Chapter 8

EIGHT

LANIE

Midnight’s Secret Kisses

My cheeks are still flushed when I pull into Valiant Peak for fuel.

Cord’s touch ghosts over me, his smoke-and-whiskey scent permeating my skin.

He’s set my head awhirl with emotions I haven’t had to process since my last breakup a few years ago, something I have no intention of revisiting anytime soon.

Cord doesn’t seem to have the same asshole qualities as the few men who populate my past.

But then, they never had either. At least, not in the beginning. And I’m scared of making those same mistakes again.

“I heard a girl came into town this morning with Mister Rand and told Jenkins where to go with his dire wolf crap. That wouldn’t happen to be you, now, would it?”

I turn from the cashier, tucking my purse under my arm, and collect my sandwich in its paper wrapper.

Dammit. I forgot how fast rumors travel in small towns, and Valiant Peak definitely qualifies as one of those.

The man, dressed similarly to the cowboys at Coyote Falls, albeit in a brighter, sunshine-yellow shirt decorated with red embroidered birds, holds the door open and follows me outside.

“I lost my temper,” I confess, and then shake my head to dispel the memory. “Anyway, have a nice day. Er, night.”

“Rand must be impressed.” The cowboy follows me around the back of my car. He’s heading to his car. His truck. Somewhere else. Only there is no other car for him to climb into. Nerves jump beneath my skin, and I grip my keys tight.

Just a cowboy with great dress sense following me. Like that’s not creepy at all.

“I’m sure Cord has other things to occupy his time.”

“Like you.”

I spin on my heel, still clutching my sandwich and not unlocking my car, to find the man behind me. He has a classic cowboy look, blonde hair flowing over his forehead in a cute little curl.

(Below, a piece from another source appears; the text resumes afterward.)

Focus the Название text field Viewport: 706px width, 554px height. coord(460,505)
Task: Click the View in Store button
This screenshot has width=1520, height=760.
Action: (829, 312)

The rest is tied back in a long ponytail at his nape. “I’m sorry. Do I know you?”

“You might have seen me at Coyote Falls when you picked up your little girl. I’m Levi.” He holds out a hand.

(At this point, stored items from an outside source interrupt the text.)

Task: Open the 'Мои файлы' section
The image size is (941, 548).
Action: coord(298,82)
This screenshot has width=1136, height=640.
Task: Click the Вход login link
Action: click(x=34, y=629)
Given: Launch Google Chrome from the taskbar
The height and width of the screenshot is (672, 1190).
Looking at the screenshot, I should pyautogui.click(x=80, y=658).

I hesitate, then touch two fingers to his briefly, pretending to juggle my keys and my dinner.

“Lanie. Not my daughter,” I say. Cord seems to keep most things close to his chest. But if he’s as wealthy as I suspect, that choice of personal privacy doesn’t surprise me.

“Anyway, I need to be going.” I unlock my car, sliding into the driver’s seat.

“Are you coming back for the rodeo?” Levi asks conversationally, his hand propped on the door, though his grip prevents me from shutting it all the way.

“I’m not sure. Are you riding?” I fidget with my keys. My phone is on the dash. I reach for it under his watchful gaze.

“Nah, I prefer a different sort of spotlight.”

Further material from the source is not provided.